• _Görevler_
• A. Suriye savaşı üzerine yazılan metne göre, "alt emperyalist" diye nitelenen ve savaşın aktif katılımcısı olan iki ülke hangileridir?
• B. Suriye savaşı üzerine yazılan metnin "Suriye savaşı aslında" ifadesinden "adına da savaşıyor." ifadesine kadar olan bölümünü, "lojistik destek" yerine "teknik destek" koyarak yeniden yazın.
• C. Suriye savaşı üzerine yazılan metni kaldığı yerden sürdürün.

• _Sayfa metni_

──────────────────────────────

Suriye'ye dur derken sıralanan gerekçeler

Suriye savaşı aslında emperyalistler arasındaki çıkar çelişkinin alanda şekillenmesi oluyor. Her emperyalist güç bölgesel güçlerle, zaman zaman değişen ilişkiler ile savaşa müdahil oluyor. Çıkar çelişkileri derinleşirken Türk ordusu ile Suriye ordusunun karşı karşı geleceği aşamaya doğru yol aldığı görülüyor. Suriye'deki silahlı güçlerin hiç biri kendi gücüyle var olamıyor. Her bir gücün arkasında emperyalist güçler bulunuyor. Kimi silah desteği, kimi para desteği, kimi lojistik destek, kimi savaşçı desteği veriyor.

Suriye savaşı aynı zamanda yeni diyebileceğimiz üç görüntü veriyor bize.

"vesayet savaşı" denilen Suriye savaşında emperyalizmin III. bunalım döneminde de zaman zaman görülen ama istisna kategorisini oluşturan yerel güçler savaşın sürdürülmesinde esas güç olarak öne çıkıyor. Sadece kendi adına değil desteğini aldığı emperyalistler adına da savaşıyor.

İkincisi; Ortadoğu'da Türkiye ve İran gibi kapitalist ekonomilerin gelişme düzeyinin dış pazar ve enerji ihtiyacı dayatması sonucunda "alt emperyalist" diye bileceğimiz güçlerin de savaşın aktif katılımcısı olduğudur. Türkiye ve İran değişik gerekçeler ile savaşa müdahil olduğu da bir gerçek. Bu tür ülkeler bir yandan nüfus alanları oluşturmak isterken bir yandan da Suriye'de olup bitenlerin doğrudan bir "beka" sorunu haline gelmesiyle de müdahil oluyorlar.

──────────────────────────────

• _Veri kesiti_
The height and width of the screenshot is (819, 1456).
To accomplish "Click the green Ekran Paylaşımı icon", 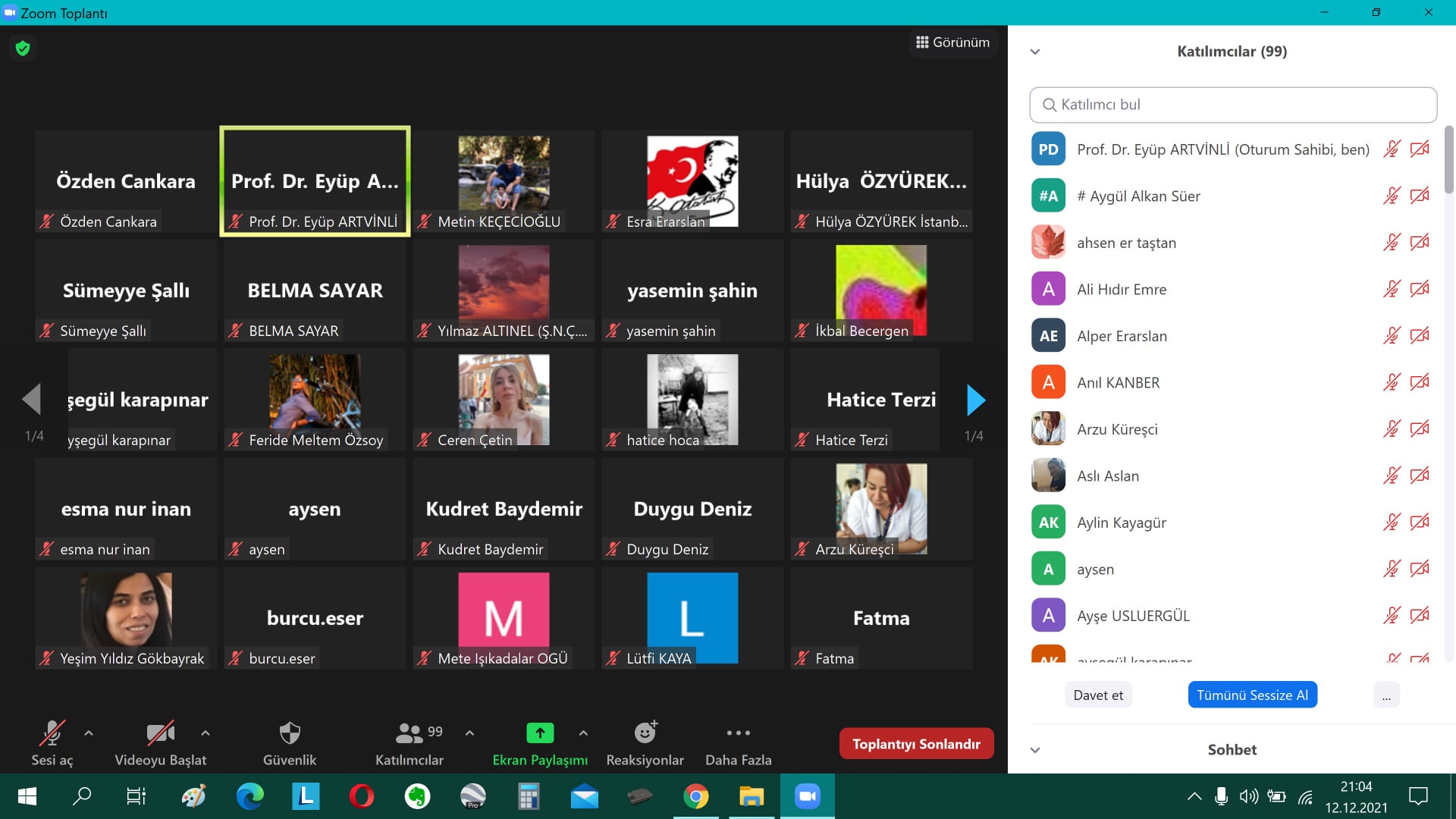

──────────────────────────────

• _Beklenen sonuçlar_
• A. Türkiye ve İran.

• B.
Suriye savaşı aslında emperyalistler arasındaki çıkar çelişkinin alanda şekillenmesi oluyor. Her emperyalist güç bölgesel güçlerle, zaman zaman değişen ilişkiler ile savaşa müdahil oluyor. Çıkar çelişkileri derinleşirken Türk ordusu ile Suriye ordusunun karşı karşı geleceği aşamaya doğru yol aldığı görülüyor. Suriye'deki silahlı güçlerin hiç biri kendi gücüyle var olamıyor. Her bir gücün arkasında emperyalist güçler bulunuyor. Kimi silah desteği, kimi para desteği, kimi teknik destek, kimi savaşçı desteği veriyor.

Suriye savaşı aynı zamanda yeni diyebileceğimiz üç görüntü veriyor bize.

"vesayet savaşı" denilen Suriye savaşında emperyalizmin III. bunalım döneminde de zaman zaman görülen ama istisna kategorisini oluşturan yerel güçler savaşın sürdürülmesinde esas güç olarak öne çıkıyor. Sadece kendi adına değil desteğini aldığı emperyalistler adına da savaşıyor.

• C.
Üçüncü özellik; etnik ve dinsel güçlerin kendi anlayışları doğrultusunda amaçlarına ulaşmak için emperyalistler ile kurdukları ilişkilerdir diyebiliriz.

Türk yetkililer uyguladıkları savaş politikasına kendi halkından destek almak için bir çok gerekçe sıralıyor. Bunların başında "beka" sorunu geliyor. Türkiye için "Beka" Suriye'de oluşmuş olan Kürt özerk yapılarının varlığı oluyor.

İkinci gerekçesi; sınır güvenliği ve "terörü" yerinde bertaraf etmek gösteriliyor. Son günlerde bunun zemini olarak da "Tapu gibi Adana mutabakatı" deniliyor.

Üçüncüsü de "Misaki Milli" kullanılıyor.

Dördüncü olarak göç sorunu. Yani sınırlarımıza milyonlarca Suriyelinin yığılması.

Adana Mutabakatı ile Misaki Milli'yi kısaca açmakta fayda var.

Adana Mutabakı nasıl oluştu?

Yıllar önce baba Esat döneminde A. Öçalan ve PKK'nin önemli kadroları Suriye'deydi. Türk devleti de kendi ülkesine saldırı merkezi olarak gördüğü için başta A. Öçalan'ın Suriye'den çıkarılmasını oradan gelen saldırılara, sınır geçişlerine son verilmesi için ültimatom vererek sınıra asker yığdı. Bunun üzerine A. Öçalan Suriye'den gönderildi. Ardından da sınır güvenliği için antlaşma yapıldı. Mutabakat taraflardan birine diğerinin topraklarında istediğin gibi operasyon yapma hakkı vermiyor, birlikte hareketi, işbirliğini içeriyor. Adana Mutabakatı Suriye devleti ile Türk devletinin birlikte çalışmasını zorunlu kılıyor. Ama Türk iye yönetimi Esat' "katil Esat, zalim Esat" diyerek tanımıyor. Dolayısıyla Adana Mutabakatı gerekçesi anlamsızlaşıyor.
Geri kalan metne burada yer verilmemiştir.